Fourthly, Langdon suggests that the AAH is
popular because it is easily communicated “in simple narrative” to those “not
actively engaged in the primary evidence” (p. 493). Putting aside the question
of whether the AAH is popular or not (how many school books on the subject of human
evolution show pictures of early man as ‘man-the-mighty-hunter’ on open, grassy
plains rather than images of women bathing infants in water?) it is not clear
that this argument uniquely applies to the AAH. In the same way, the so-called
savannah hypothesis probably became popular in the 1960s because it ‘made
sense’ from the view of man’s ancestry prevalent at the time: another umbrella
hypothesis. If the AAH does become popular because it explains many human
traits through a simple narrative, it should hardly be used as an argument
against it.
Fifthly, Langdon compares the AAH’s “great
emphasis on negative arguments” (p 493) with that of creationism, suggesting
that Morgan places “a great deal of weight on the tentativeness of hypotheses
in the terrestrial models” (p 493) as creationists do with their perceived
insufficiency of evolutionary theory.
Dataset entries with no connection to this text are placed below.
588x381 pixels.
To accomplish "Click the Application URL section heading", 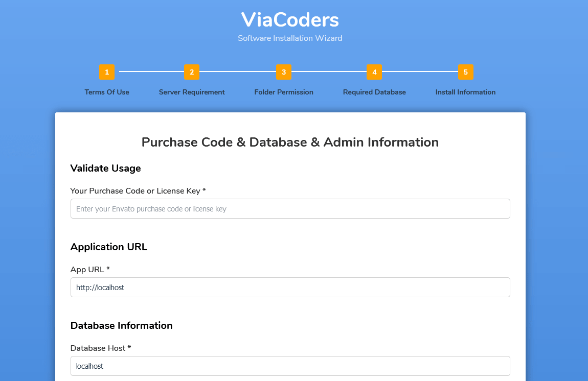I will click(x=108, y=247).
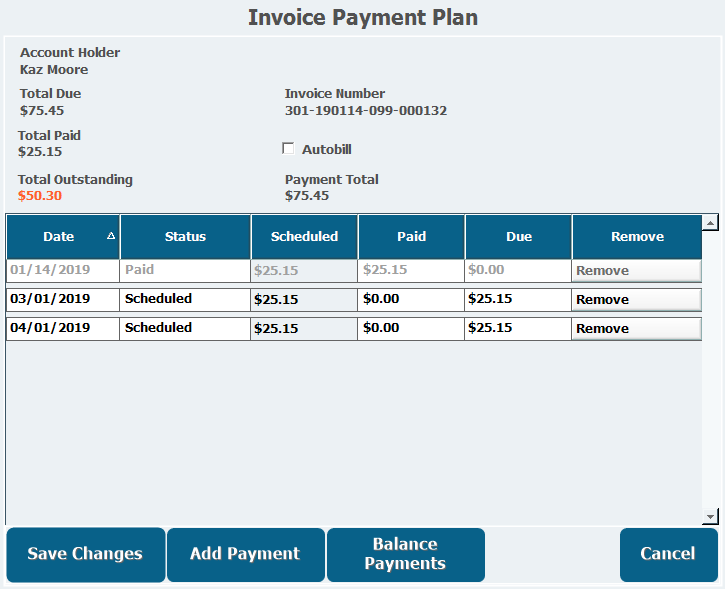The height and width of the screenshot is (589, 725).
Task: Select the 04/01/2019 date cell
Action: pos(62,328)
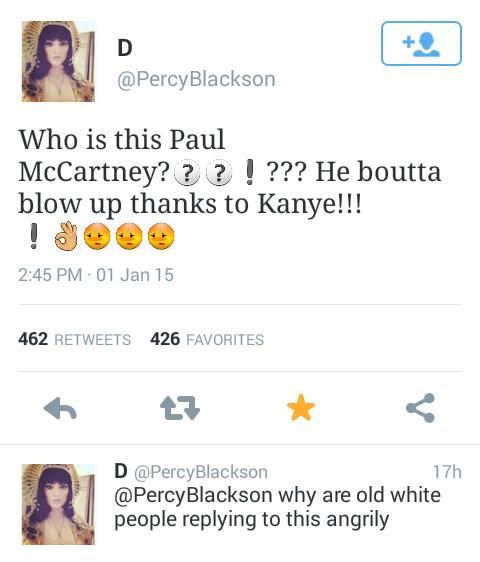This screenshot has height=562, width=480.
Task: Open the share icon
Action: coord(420,408)
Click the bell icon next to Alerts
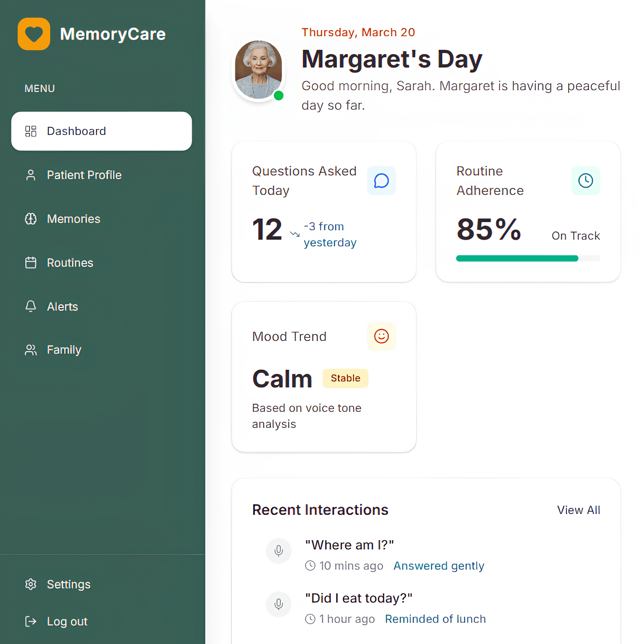 click(31, 306)
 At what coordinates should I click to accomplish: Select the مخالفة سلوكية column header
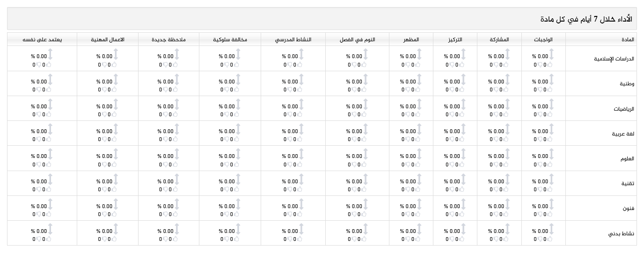tap(230, 40)
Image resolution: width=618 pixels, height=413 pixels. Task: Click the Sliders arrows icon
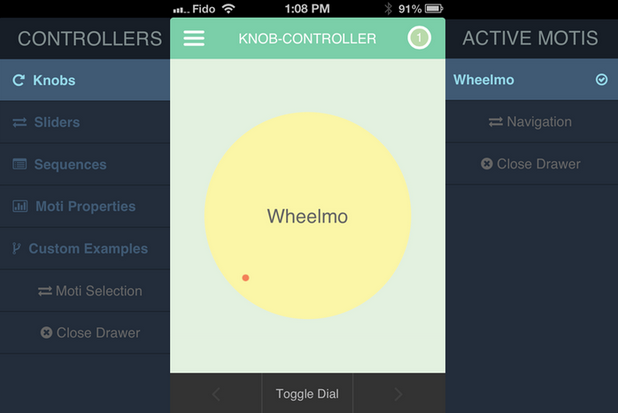[20, 123]
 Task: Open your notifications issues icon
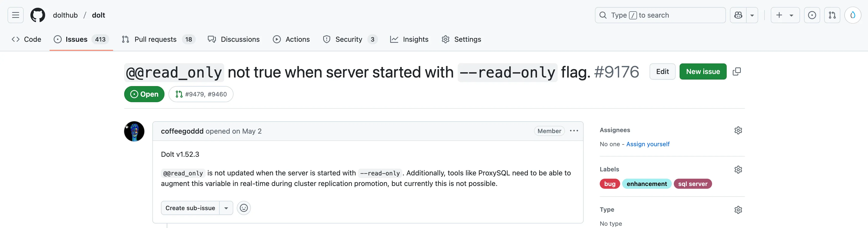(x=812, y=15)
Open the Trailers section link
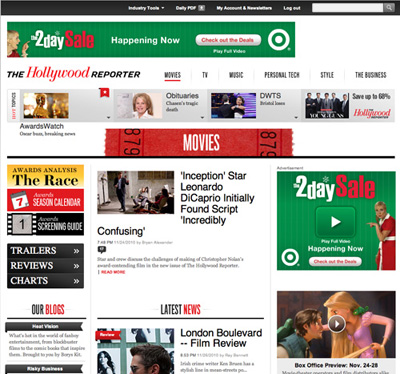Screen dimensions: 400x374 (x=45, y=251)
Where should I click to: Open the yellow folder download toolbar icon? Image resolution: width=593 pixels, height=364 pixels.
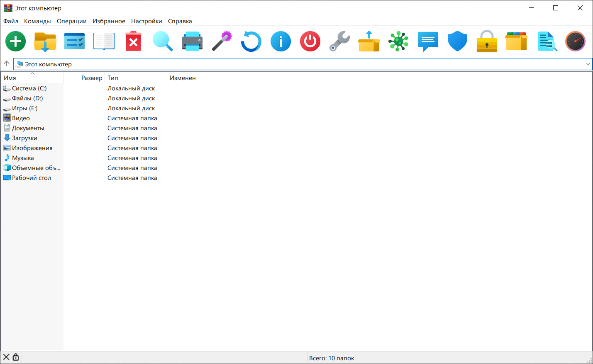pos(45,41)
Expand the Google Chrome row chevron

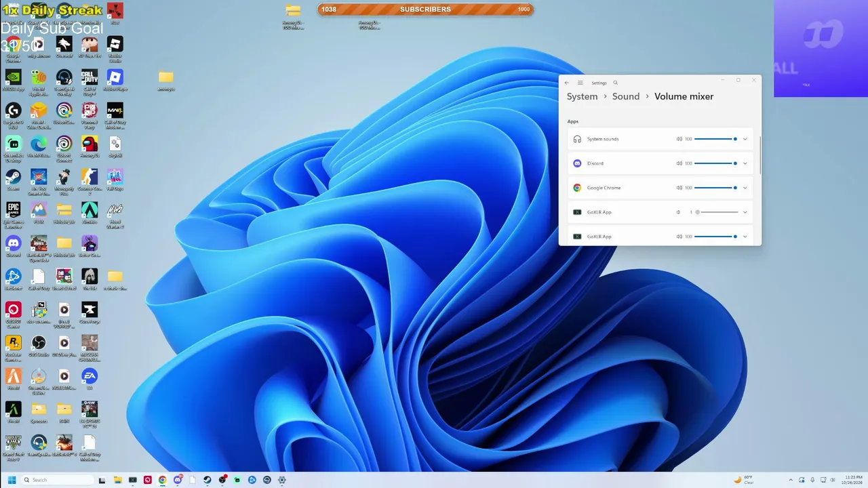click(x=745, y=188)
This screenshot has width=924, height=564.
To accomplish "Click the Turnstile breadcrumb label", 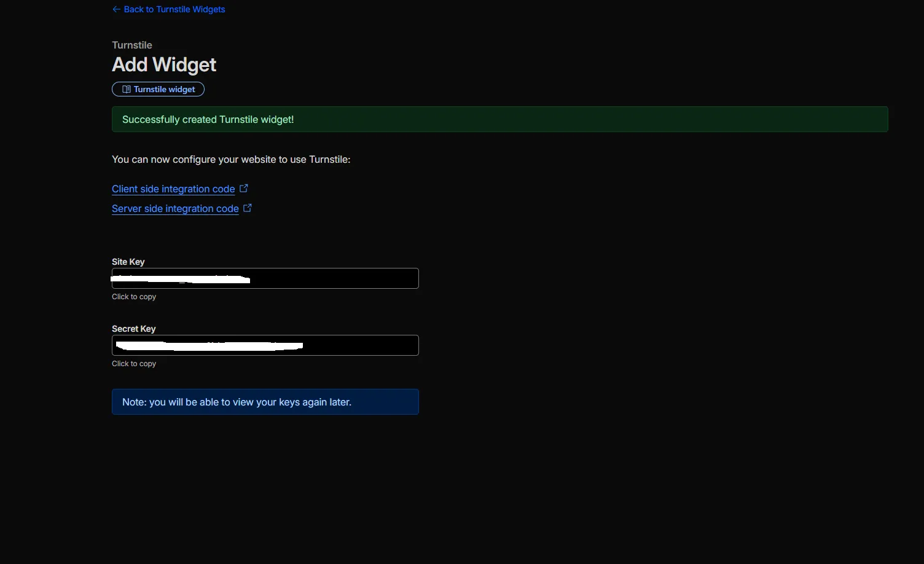I will (131, 45).
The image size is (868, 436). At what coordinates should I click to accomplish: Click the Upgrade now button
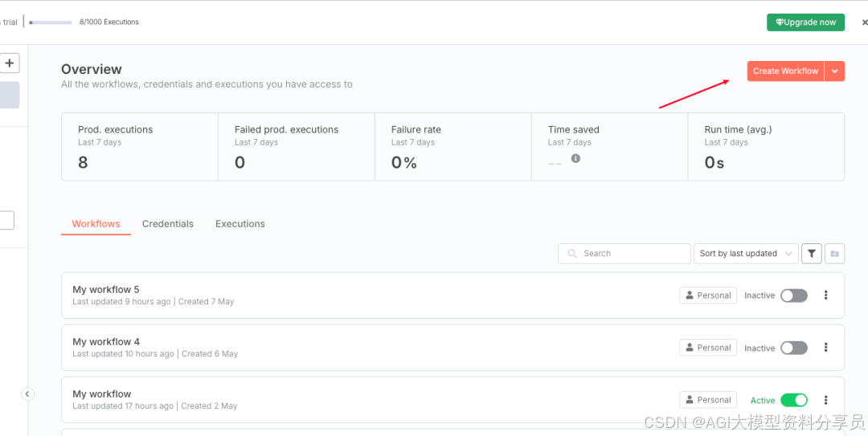pyautogui.click(x=805, y=22)
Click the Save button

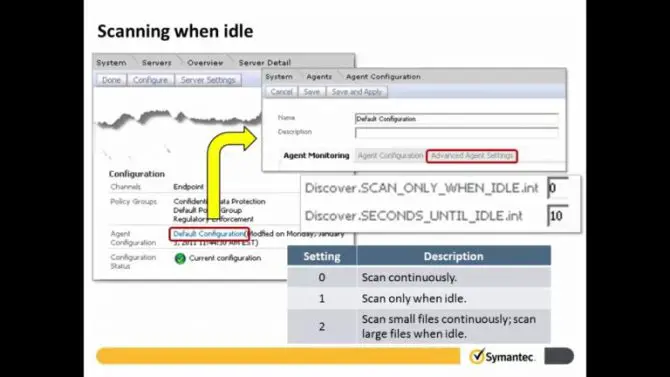(x=311, y=92)
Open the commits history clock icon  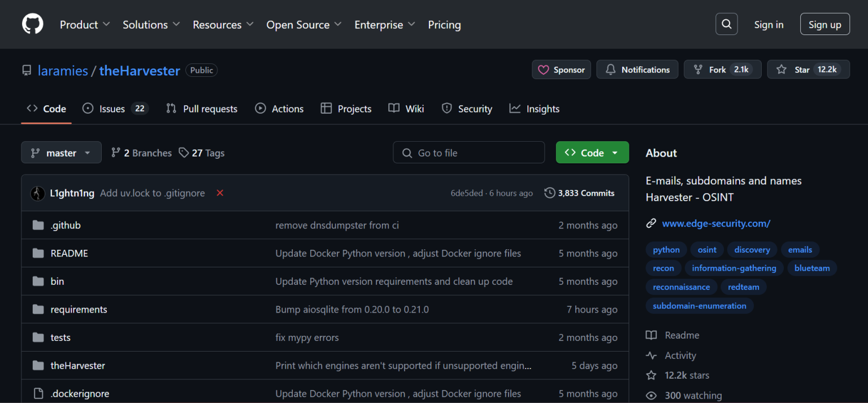coord(549,193)
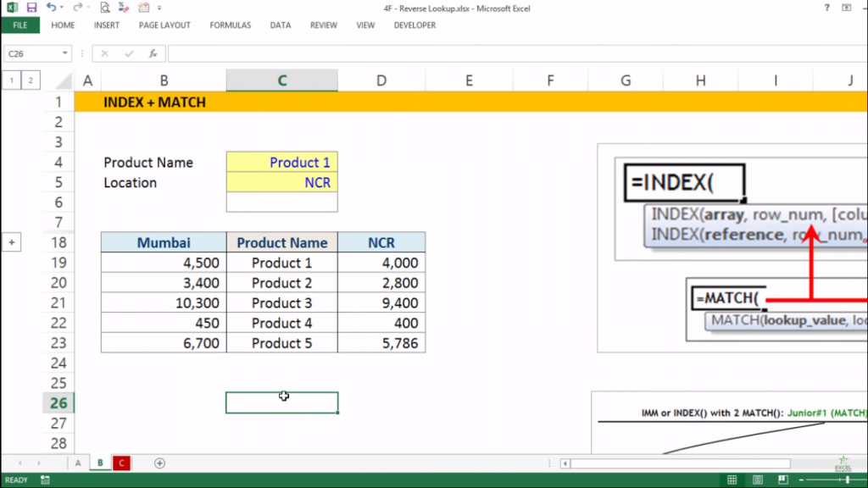Open the Name Box dropdown
The image size is (868, 488).
[65, 53]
This is a rather remarkable argument to
make considering that most of her work is full of positive ideas, attempting to
explain traits that university level texts on human evolution have often avoided
completely. To compare the AAH with creationism is particularly facile as the
hypothesis has, at it’s core, fundamental neo-Darwinist adaptationism, the
argument that every human trait must have an adaptive explanation rooted in
natural selection.
Langdon’s final point, which sounds very
much like his fourth, is that “unorthodox models are especially successful when
consensus views are not easily communicated to the public” (p. 493). He makes
the point by comparing two explanations for human breath control. He argues
that explaining that “we can hold our breath because we are adapted for diving”
is a simple statement to hear but that “we can hold our breath because
respiration is independent of locomotion in a biped” requires more
understanding.
This argument is rather simplistic in
itself (some quadrupeds, e.g. otters, have excellent breath control, whereas
some bipeds, e.g. turkeys, do not) and also a highly selective one. Where the
AAH is difficult, for example when coming up with a plausible timescale, then
the ‘simplicity’ of the orthodox interpretation of the fossil record is cited.
Where the AAH is simple, perhaps arguing that human bipedality, nakedness,
subcutaneous fat and breathing control are all explained by an adaptation to
water-side living, then the counter-argument is that it is too simple. Then, Langdon encourages us, instead, to “look for complex
stories with weak plots” (p 493). In Langdon’s view, it seems, the AAH just
cannot win. He ends with a charming analogy of proponents of such umbrella hypotheses
acting like drunks “looking for lost keys not where they lost them, but where
the light is best” (p 493).
Perhaps the greatest weakness of this
critique of the AAH, however, was the fact that it all but ignored the findings
of the Valkenberg symposium, published six years earlier. Langdon did know
about it. He wrote “The AAH was the subject of a published symposium that
represented both favourable and opposing views.” (Langdon 1997:p480.) But then failed to cite a single comment or
piece of data from any of the twenty-two participants.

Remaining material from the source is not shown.